We are pleased to announce HP Editions’ collaboration with Brooklyn-based artist Rob Fischer. Fischer’s art is most commonly seen in the form of sculpture created from discarded materials. His work was featured in the 2004 Whitney Biennial and more recently at the Mary Goldman Gallery in LA and Cohan and Leslie in NYC. Fischer’s roots as a native of rural Minnesota resonate in his work, accompanied by feelings of desolation and decay. He describes plans for a future project as “a sort of changing of the guard to the natural order.” These words also fit his collaboration with Master Printer Cole Rogers. At Highpoint Editions Fischer has been creating prints from recycled gymnasium floor boards. Rebecca Dimling Cochran in a 2006 Art Papers review observed: “The Lifecycle of objects is a paramount notion in Fischer’s work. The creation, use, and subsequent abandon of an object or structure to decay constitute his process.” During this project the reclaimed floor boards originally used in Fischer’s sculptural work acted as the plate or matrix for the prints. After being wiped intaglio style, the boards were rolled in relief, thereby capturing the shape of the boards as well as the scratches and flaws earned by their years of use. Patches of color will be screen printed onto certain areas of the print, hinting at fragmented court lines from a gymnasium floor.

Calling Fischer’s materials discarded or recycled somehow devalues the living presence of the work. The prints take on the quality of a tribute to the materials’ former use. Emphasizing its symptoms of decay reminds the viewer of its function and the beauty of its utilitarian service. The wood flooring used to create the prints has had many lives in Fischer’s work for the past 5 years from “freestanding hallways [made] with this flooring, to the flooring itself without the walls and then into the mazes and short pathways on the walls.”

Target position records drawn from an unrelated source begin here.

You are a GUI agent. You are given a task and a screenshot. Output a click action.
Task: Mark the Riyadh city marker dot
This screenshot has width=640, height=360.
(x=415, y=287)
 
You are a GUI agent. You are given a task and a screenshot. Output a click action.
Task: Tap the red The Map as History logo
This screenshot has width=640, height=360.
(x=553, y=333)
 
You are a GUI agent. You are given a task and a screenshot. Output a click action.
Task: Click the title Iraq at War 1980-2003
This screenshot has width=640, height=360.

The many reinventions of the floor boards, including installations that go up onto the walls, seem to lead logically to two-dimensional work. This is where HP Editions comes in: this project allowed the boards themselves to go through the press creating impressions that open up multitudes of possible installations.

Highpoint recently asked Rob Fischer for his thoughts about his project at Highpoint Editions:

HP: Describe how your process for planning and creating your sculptures/ installations informs the work you are making with Highpoint Editions. What similarities/ differences have you discovered between the 3-D work and the 2-D prints?

RF: Planning and creating go hand in hand with most of my work, although there are exceptions, and to a limited extent this print is one of them. There is often a conceptualization of a structure (with the sculptures especially), in which it appears more or less complete in my head, a vague but complete notion that I keep in my thoughts over a period of time and parts seem to emerge like it was already in my memory. I see a new room or section of the sculpture that comes to mind as though I am coming around a corner and remembering that that is how it already was. Like it is already complete and by keeping it in mind I remember more and more of it, over the course of time. Days or weeks or more. I was going to say that it is the feeling that stays constant (as opposed to the idea of or conceptualization of the piece) but I am not sure that is completely true either. The structure is definitely secondary to the feeling, like the rooms or parts develop in service of amplifying and refining the feeling. The conceptualization follows the feeling. …So occasionally I will have these larger projects going on for a while and certain parts of them will coalesce a bit, with two or three parts starting to float together and then turn into sculptures. These pieces are abstracted from the larger and in their simplicity are able to sum up the essence of the larger.”